Stored data entries
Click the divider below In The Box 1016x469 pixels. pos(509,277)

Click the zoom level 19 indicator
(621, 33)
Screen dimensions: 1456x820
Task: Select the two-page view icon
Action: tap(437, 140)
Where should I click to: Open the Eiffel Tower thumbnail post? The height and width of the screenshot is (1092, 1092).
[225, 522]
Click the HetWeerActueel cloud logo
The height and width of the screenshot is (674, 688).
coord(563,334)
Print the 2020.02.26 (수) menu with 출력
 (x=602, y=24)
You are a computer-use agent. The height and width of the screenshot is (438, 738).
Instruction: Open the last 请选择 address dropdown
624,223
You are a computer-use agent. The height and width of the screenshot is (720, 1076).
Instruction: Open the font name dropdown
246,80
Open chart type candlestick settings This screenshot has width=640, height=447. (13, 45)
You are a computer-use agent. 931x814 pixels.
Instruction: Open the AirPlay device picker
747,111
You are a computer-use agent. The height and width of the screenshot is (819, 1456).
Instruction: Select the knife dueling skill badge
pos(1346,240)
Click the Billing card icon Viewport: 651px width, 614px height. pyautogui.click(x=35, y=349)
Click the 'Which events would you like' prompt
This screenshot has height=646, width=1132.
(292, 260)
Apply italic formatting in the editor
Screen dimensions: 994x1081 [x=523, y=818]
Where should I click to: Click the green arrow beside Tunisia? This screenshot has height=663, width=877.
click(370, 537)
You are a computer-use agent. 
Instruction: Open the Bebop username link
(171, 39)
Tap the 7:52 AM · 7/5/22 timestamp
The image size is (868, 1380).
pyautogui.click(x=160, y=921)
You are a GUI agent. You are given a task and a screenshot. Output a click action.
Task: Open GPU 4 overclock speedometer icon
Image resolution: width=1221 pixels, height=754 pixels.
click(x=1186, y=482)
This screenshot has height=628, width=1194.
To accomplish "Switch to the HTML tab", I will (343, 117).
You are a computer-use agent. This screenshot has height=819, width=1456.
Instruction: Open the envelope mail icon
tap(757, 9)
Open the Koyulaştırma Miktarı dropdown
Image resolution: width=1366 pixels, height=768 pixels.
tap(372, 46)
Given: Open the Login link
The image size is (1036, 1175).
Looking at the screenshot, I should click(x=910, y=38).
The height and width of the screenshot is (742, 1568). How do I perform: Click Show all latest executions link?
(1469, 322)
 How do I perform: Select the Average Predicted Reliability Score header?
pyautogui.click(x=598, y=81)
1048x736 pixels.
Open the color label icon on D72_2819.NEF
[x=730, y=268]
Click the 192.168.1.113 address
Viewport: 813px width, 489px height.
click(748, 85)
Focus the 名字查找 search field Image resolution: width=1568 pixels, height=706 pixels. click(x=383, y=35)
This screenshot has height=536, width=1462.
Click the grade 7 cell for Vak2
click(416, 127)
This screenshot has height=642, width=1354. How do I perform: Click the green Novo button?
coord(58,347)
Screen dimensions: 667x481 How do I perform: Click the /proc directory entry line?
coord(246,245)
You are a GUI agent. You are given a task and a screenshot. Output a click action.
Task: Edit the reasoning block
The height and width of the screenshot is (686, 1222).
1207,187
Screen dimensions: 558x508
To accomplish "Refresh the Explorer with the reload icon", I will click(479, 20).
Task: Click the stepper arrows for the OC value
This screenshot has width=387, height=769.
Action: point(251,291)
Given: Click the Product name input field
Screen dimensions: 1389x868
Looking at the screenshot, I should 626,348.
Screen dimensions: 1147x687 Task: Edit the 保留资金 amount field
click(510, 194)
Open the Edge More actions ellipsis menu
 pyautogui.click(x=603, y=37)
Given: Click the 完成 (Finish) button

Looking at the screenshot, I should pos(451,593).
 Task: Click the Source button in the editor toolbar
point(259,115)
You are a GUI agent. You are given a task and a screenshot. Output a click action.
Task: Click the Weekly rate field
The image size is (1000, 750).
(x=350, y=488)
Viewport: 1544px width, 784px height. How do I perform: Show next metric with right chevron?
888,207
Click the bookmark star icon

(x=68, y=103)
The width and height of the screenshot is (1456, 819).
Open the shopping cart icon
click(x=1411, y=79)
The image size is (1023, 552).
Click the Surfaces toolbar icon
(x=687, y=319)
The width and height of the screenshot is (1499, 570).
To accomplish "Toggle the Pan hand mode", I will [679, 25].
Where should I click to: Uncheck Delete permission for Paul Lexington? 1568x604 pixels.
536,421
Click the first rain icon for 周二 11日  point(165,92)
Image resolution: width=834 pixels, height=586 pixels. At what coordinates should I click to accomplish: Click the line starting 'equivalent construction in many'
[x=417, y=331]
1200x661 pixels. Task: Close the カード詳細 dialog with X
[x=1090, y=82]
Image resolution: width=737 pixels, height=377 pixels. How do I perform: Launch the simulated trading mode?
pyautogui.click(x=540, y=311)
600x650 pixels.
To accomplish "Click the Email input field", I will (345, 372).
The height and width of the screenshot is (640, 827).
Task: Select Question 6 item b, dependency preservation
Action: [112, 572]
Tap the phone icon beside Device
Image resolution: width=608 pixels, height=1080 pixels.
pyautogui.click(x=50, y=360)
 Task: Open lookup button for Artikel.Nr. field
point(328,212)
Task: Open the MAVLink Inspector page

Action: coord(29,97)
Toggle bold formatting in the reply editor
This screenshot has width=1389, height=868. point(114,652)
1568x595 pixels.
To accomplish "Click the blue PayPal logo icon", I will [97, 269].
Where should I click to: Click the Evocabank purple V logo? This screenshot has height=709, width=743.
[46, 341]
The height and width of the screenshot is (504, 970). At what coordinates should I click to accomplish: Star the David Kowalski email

About this exercise
What you give back should be only the lines of the records above, starting at the line with "Instruction: Open the Bebop username link" and ending at the line with "Task: Open GPU 4 overclock speedometer icon", restated word for word.

Answer section
Instruction: Open the Bebop username link
(171, 39)
Tap the 7:52 AM · 7/5/22 timestamp
The image size is (868, 1380).
pyautogui.click(x=160, y=921)
You are a GUI agent. You are given a task and a screenshot. Output a click action.
Task: Open GPU 4 overclock speedometer icon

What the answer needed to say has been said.